Subject Re: [firebird-support] execute statement
Author Svein Erling Tysvaer
Hi, I've never tried to do anything similar to what you try to do, and
it may well be illegal. However, I think you have one error in your code
that makes it fail regardless of whether it is legal or not. Double
quoting makes things case sensitive, so "M_USER" and m_user is not the same.

Try changing to

ALTER PROCEDURE SP_GRANT_ALL ( M_USER CHAR(31) )
AS
DECLARE VARIABLE M_TABLE CHAR(31);
begin
for select RDB$RELATION_NAME as myTable
from rdb$relations
WHERE SUBSTRING(RDB$RELATION_NAME from 1 for 4) <> 'RDB$'
INTO :m_table
do
begin
execute statement 'grant all on ' || :m_table || ' to ' || :m_user;
end
exit;
end

I also changed SUSPEND to EXIT. I don't think you need that statement at
all, but SUSPEND is for selectable stored procedures (called by SELECT
... FROM ... SP_GRANT_ALL(...) ...) and this is very much an executable
stored procedure (called by EXECUTE PROCEDURE SP_GRANT_ALL (...)).

Note that even if it should happen to work, having such a procedure
isn't the normal way to do this.
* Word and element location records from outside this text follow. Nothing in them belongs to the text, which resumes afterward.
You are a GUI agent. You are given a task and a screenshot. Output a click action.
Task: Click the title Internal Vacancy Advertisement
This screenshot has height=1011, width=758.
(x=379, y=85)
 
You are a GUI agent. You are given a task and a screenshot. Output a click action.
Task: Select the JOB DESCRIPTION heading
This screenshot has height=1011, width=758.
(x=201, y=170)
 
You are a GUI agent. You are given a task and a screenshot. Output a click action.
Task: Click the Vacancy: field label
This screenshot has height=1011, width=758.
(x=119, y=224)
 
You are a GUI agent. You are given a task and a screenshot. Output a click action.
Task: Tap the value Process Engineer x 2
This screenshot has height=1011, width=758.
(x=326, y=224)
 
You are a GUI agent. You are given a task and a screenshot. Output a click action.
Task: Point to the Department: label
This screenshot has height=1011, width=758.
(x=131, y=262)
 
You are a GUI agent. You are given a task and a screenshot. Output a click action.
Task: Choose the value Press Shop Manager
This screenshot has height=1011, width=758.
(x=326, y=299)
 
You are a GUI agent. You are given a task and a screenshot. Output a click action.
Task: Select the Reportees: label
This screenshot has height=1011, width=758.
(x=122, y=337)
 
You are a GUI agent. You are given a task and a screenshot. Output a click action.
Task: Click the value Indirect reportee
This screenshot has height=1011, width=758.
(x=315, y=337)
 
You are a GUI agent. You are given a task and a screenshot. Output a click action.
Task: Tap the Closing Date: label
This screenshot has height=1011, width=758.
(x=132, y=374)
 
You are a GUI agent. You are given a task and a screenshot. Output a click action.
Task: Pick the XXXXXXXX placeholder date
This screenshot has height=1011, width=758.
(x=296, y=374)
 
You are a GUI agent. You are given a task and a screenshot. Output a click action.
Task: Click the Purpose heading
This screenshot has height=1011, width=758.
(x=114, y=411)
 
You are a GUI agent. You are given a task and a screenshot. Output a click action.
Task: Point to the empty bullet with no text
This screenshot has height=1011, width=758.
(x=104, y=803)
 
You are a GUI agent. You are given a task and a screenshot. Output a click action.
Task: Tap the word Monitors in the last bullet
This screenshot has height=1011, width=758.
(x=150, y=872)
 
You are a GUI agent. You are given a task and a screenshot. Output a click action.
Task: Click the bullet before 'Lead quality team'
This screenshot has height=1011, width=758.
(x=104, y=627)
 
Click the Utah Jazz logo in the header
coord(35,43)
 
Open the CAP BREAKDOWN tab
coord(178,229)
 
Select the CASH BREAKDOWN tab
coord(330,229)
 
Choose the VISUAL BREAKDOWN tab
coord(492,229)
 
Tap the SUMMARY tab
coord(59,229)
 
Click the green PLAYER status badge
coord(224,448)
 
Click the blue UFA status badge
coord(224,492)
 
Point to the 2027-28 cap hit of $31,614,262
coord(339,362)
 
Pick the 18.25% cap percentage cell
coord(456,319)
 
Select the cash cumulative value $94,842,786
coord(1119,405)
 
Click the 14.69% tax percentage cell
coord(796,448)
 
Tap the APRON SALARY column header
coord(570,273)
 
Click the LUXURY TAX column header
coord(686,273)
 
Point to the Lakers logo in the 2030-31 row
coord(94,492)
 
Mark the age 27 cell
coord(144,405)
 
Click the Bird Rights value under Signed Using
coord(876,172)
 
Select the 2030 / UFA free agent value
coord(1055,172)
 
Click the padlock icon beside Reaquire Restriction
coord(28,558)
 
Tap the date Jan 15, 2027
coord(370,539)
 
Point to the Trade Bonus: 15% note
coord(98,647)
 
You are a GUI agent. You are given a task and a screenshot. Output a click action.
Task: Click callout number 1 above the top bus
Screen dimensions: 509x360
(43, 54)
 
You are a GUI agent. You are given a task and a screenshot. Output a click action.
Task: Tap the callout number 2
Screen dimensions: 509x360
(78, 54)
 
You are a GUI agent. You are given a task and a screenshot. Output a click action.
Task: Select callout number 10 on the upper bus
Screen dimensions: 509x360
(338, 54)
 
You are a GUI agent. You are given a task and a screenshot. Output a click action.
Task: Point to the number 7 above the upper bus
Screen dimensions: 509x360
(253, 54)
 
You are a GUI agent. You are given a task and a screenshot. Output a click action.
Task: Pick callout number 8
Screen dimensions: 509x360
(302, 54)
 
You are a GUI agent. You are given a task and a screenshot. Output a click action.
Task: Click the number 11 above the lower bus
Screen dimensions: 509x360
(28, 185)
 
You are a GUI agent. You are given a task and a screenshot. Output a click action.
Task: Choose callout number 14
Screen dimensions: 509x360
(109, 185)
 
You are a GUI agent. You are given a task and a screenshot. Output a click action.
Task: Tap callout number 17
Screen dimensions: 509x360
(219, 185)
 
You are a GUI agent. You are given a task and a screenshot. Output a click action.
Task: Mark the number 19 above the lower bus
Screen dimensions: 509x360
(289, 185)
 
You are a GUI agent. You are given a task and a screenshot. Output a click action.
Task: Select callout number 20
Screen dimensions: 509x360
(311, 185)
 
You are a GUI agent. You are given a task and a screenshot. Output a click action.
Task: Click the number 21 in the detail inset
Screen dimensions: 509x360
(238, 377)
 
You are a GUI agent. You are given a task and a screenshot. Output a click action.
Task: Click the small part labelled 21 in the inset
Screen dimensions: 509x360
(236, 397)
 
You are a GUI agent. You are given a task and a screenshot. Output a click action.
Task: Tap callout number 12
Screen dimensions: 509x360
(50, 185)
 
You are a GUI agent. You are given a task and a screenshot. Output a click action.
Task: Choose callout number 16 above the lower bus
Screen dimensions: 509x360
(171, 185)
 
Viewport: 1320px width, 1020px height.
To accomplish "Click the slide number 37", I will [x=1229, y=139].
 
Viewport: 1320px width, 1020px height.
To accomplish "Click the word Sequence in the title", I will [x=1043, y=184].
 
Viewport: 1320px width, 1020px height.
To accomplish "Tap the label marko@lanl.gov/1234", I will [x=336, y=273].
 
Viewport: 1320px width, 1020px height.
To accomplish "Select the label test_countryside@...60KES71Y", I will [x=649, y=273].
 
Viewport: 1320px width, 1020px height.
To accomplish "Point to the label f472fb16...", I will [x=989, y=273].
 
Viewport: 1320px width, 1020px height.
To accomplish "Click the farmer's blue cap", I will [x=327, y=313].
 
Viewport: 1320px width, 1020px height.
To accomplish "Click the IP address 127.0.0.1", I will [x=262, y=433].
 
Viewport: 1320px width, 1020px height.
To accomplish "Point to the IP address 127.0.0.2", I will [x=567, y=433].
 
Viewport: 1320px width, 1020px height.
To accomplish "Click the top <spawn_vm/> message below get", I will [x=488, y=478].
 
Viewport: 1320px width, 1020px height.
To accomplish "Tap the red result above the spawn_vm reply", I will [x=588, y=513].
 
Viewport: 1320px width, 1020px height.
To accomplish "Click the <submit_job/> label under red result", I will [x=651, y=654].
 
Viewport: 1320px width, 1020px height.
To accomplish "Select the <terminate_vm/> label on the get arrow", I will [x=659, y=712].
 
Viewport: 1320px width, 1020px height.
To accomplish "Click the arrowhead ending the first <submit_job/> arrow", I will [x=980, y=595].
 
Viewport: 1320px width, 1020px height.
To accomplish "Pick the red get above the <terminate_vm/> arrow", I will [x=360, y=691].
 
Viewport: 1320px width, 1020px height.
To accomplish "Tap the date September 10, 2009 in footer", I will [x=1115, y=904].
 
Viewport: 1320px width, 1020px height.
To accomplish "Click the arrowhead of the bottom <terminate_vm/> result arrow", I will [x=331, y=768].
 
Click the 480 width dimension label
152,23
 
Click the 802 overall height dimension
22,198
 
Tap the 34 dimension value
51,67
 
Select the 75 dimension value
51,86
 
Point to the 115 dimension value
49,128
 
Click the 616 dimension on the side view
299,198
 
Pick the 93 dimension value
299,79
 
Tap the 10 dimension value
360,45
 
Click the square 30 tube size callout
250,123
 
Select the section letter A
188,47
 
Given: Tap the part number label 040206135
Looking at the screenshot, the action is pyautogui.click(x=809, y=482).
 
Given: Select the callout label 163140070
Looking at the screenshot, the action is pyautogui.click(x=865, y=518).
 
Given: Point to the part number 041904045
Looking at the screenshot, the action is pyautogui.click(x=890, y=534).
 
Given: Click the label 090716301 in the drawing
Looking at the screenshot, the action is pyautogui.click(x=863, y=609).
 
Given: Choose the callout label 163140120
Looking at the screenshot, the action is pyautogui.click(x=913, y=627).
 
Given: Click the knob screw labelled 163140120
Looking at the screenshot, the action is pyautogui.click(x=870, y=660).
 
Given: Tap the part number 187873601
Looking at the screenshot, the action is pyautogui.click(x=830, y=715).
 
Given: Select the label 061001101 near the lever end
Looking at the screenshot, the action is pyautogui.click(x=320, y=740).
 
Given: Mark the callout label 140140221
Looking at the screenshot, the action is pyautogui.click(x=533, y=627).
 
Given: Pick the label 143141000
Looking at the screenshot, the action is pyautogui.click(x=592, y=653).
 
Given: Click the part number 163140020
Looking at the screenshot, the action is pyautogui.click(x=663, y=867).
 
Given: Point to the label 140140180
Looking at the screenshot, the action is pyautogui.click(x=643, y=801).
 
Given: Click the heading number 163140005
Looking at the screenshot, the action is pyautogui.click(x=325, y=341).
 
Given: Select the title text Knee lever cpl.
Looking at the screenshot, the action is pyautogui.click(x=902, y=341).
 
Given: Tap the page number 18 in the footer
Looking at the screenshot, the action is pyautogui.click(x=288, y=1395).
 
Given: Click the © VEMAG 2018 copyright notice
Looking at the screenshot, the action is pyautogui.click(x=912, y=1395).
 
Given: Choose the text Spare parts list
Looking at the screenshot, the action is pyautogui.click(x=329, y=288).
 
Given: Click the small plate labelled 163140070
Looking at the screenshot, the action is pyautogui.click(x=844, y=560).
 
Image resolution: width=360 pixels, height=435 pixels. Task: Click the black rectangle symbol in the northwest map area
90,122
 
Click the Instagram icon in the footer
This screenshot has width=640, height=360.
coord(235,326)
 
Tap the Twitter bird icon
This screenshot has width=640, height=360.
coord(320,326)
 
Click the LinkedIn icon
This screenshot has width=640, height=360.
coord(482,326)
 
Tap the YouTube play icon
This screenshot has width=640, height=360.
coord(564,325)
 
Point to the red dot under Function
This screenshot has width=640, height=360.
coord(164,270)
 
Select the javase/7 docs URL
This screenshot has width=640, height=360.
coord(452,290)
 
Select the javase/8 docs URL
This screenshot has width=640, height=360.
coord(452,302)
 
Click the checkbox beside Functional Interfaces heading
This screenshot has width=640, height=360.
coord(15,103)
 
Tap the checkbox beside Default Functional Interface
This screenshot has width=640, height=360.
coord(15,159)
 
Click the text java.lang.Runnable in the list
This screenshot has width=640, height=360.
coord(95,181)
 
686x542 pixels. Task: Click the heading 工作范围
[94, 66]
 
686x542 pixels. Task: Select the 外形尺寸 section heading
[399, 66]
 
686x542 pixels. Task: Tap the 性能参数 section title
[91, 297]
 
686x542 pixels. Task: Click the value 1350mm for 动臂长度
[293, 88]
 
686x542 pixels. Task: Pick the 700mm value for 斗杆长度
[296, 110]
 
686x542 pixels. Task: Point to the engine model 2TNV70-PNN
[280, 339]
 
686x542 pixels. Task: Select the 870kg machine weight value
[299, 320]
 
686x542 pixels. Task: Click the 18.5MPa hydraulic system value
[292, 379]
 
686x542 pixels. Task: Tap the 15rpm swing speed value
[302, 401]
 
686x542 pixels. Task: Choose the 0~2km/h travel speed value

What would be more common, is to create
a role, give that role lots of priviledges and grant the users rights to
the role (but then you also have to log in with the role).

HTH,
Set

Fernando Salaices wrote:
> Hi, new to firebird here.
>
> I'm dabling with EXECUTE STATEMENT and I want to grant privileges with
> it byt I'm having problems with it. I found this code some were and it
> seems perfectly logical, and ir executes with no errors, but it just
> does not assign the privileges I want:
>
> ALTER PROCEDURE "SP_GRANT_ALL" ( "M_USER" CHAR(31) )
> AS
> DECLARE VARIABLE M_TABLE CHAR(31);
> begin
> for select RDB$RELATION_NAME as myTable
> from rdb$relations
> WHERE SUBSTRING(RDB$RELATION_NAME from 1 for 4) <> 'RDB$'
> INTO :m_table
> do
> begin
> execute statement 'grant all on ' || :m_table || ' to ' || :m_user; end
> suspend;
> end
> ^
>
> is it possible to use GRANT PRIVILEGES with EXECUTE STATEMENT?